Each record needs to be echoed exactly; can you do that?

[Saved data entries]
[Start of Attachment]
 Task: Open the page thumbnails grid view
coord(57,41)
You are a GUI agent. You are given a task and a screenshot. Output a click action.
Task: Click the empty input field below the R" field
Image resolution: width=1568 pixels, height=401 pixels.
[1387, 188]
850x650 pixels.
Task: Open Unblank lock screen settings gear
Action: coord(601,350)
[End of Attachment]
> [Your solution]:
 Task: Open the page thumbnails grid view
coord(57,41)
You are a GUI agent. You are given a task and a screenshot. Output a click action.
Task: Click the empty input field below the R" field
Image resolution: width=1568 pixels, height=401 pixels.
[1387, 188]
850x650 pixels.
Task: Open Unblank lock screen settings gear
Action: coord(601,350)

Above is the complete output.